**TEXTE À LIRE**

■ ■ ■ ■ ■ ■ ■

Enfin, la Ville décrète l’imposition d’un avis de réserve sur 7 autres lots totalisant 9,7 hectares en vertu de la Loi sur l’expropriation. D’une durée de deux ans, cette réserve renouvelable pour deux autres années devrait normalement permettra à la Ville d’en faire l’acquisition aux fins de conservation.
Faut-il rappeler que ce secteur figurait depuis 2020 au Règlement de contrôle intérimaire (RCI) protégeant de toute construction plus d’un millier d’hectares de milieux humides de grande valeur à Laval et qu’il est clairement identifié au Plan régional des milieux humides et hydriques adopté plutôt cette année.
Les projets industriels demeurent
Considérant qu’en 2018, une demande de développement avait été déposée au ministère de l’Environnement et de la lutte aux Changements climatiques, la Ville disposait de peu de leviers réglementaires pour protéger la totalité du site, rappelle-t-elle.

■ ■ ■ ■ ■ ■ ■

**DONNÉES FOURNIES**
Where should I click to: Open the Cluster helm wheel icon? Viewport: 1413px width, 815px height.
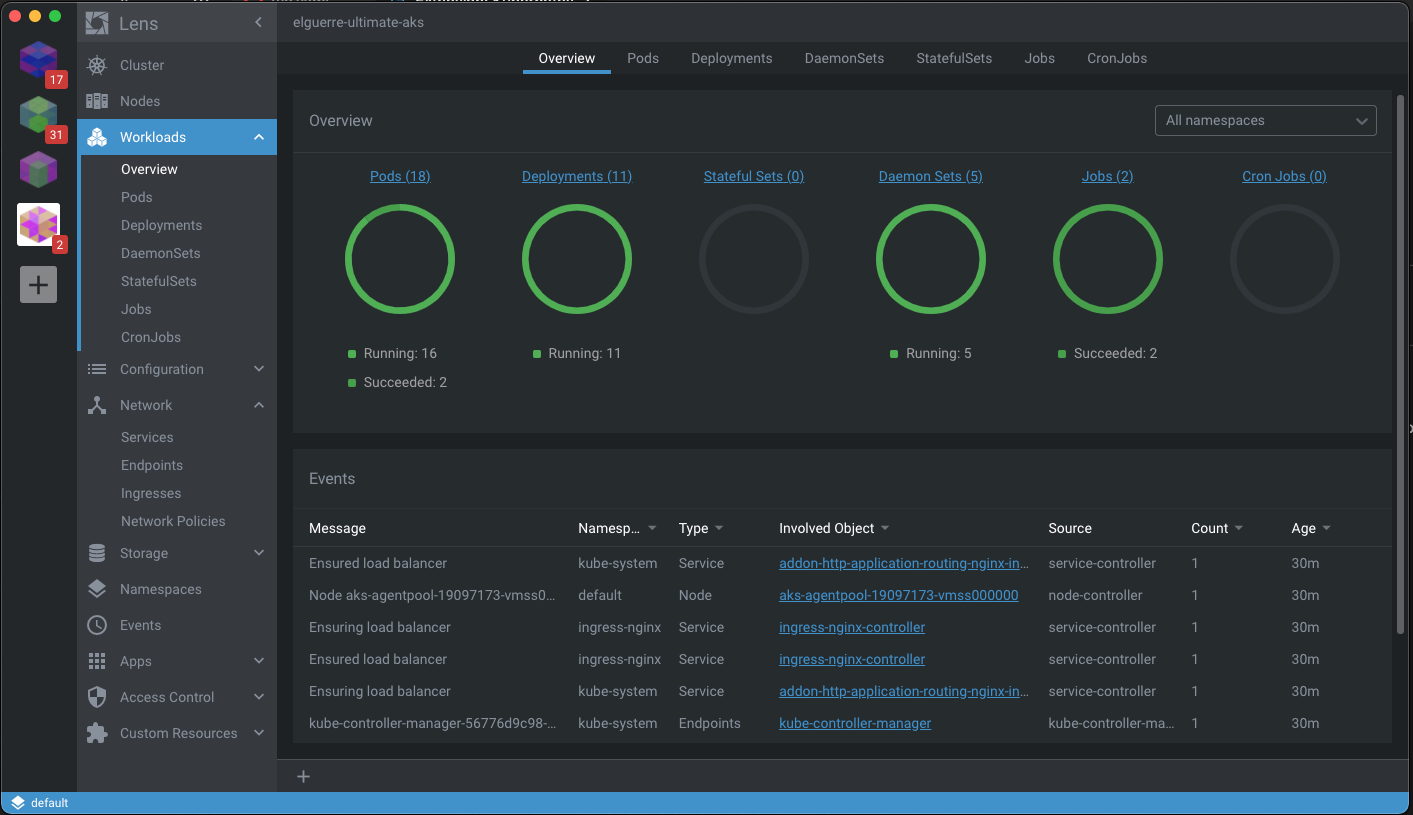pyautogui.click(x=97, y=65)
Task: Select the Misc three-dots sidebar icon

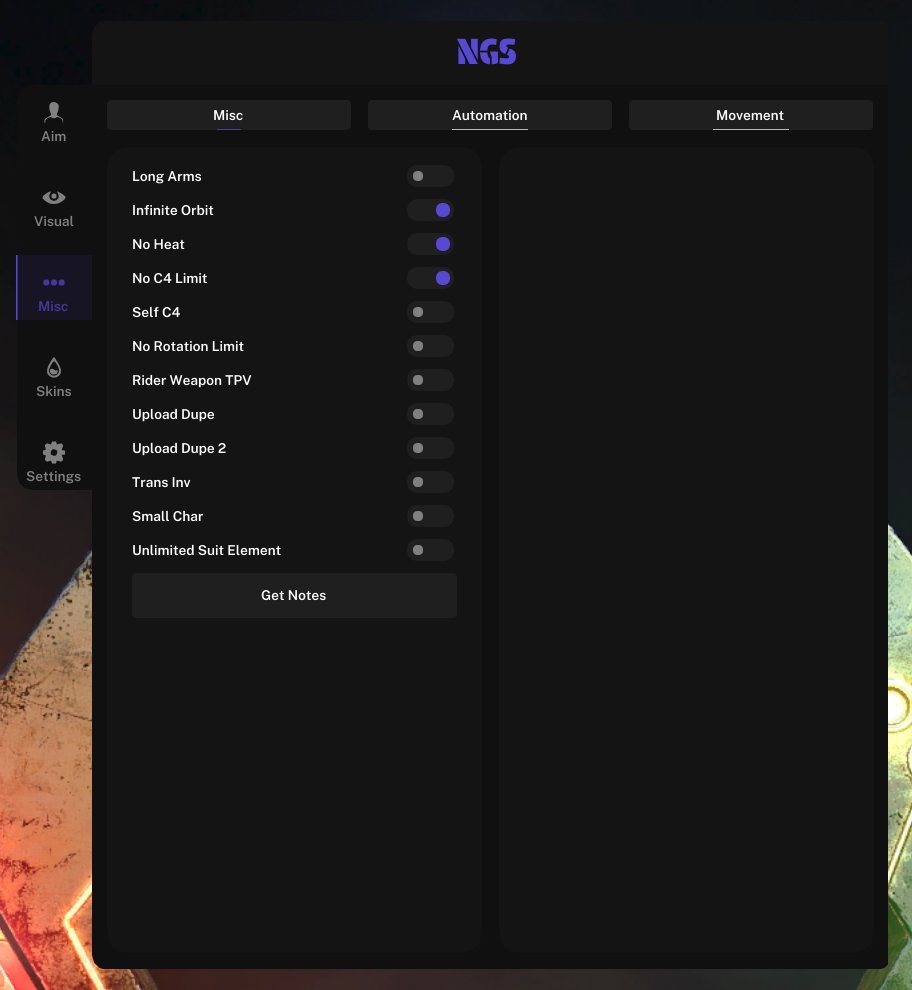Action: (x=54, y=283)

■ ■ ■ ■ ■ ■ ■

**EXERCICES À FAIRE**
a. Selon l'extrait sur les milieux humides de Laval, pourquoi la Ville disposait-elle de peu de leviers réglementaires pour protéger la totalité du site ? Répondez en une à trois phrases.
b. Relevez toutes les lois, tous les règlements et tous les plans désignés par leur nom dans l'extrait sur les milieux humides de Laval.
c. Poursuivez l'extrait sur les milieux humides de Laval à partir de sa dernière phrase.
Les lignes fournies ne sont pas nécessaires ici.

**CORRIGÉS**
a. Une demande de développement avait été déposée en 2018 au ministère de l'Environnement et de la lutte aux Changements climatiques. C'est pour cette raison que la Ville disposait de peu de leviers réglementaires pour protéger la totalité du site.

b.
- Loi sur l'expropriation
- Règlement de contrôle intérimaire (RCI)
- Plan régional des milieux humides et hydriques

c.
Incidemment, deux terrains en bordure de l’autoroute 13 seront développés.
Ceux-ci accueilleront deux projets industriels que contestaient notamment le Conseil régional de l’environnement (CRE) de Laval et le Comité pour la protection du boisé du ruisseau Barbe.
En clair, ce développement industriel nécessitera notamment le remblaiement de 5,5 hectares de milieux humides, soit une superficie équivalant à 4 terrains de soccer, tel que l’avait autorisé en juillet 2021 le Ministère en retour d’une compensation financière de 4 M$.
Quant au titulaire de ce Ministère, Benoit Charrette, il a tenu à saluer l’initiative de la Ville de Laval dans la présente entente. «L’importance de la protection de notre territoire est primordiale pour notre gouvernement. D’ailleurs lors de l’ouverture de la 15e Conférence des Parties à la Convention des Nations Unies sur la diversité biologique [le 6 décembre à Montréal], le premier ministre a annoncé une somme de 650 M$ afin, entres autres, d’assurer la conservation des milieux naturels.»
Autres réactions
Ministre délégué à l’Économie, le député de Sainte-Rose, Christopher Skeete, a pour sa part indiqué que «la protection du secteur du ruisseau Barbe est l’une de [ses] priorités à titre de ministre responsable de la région de Laval».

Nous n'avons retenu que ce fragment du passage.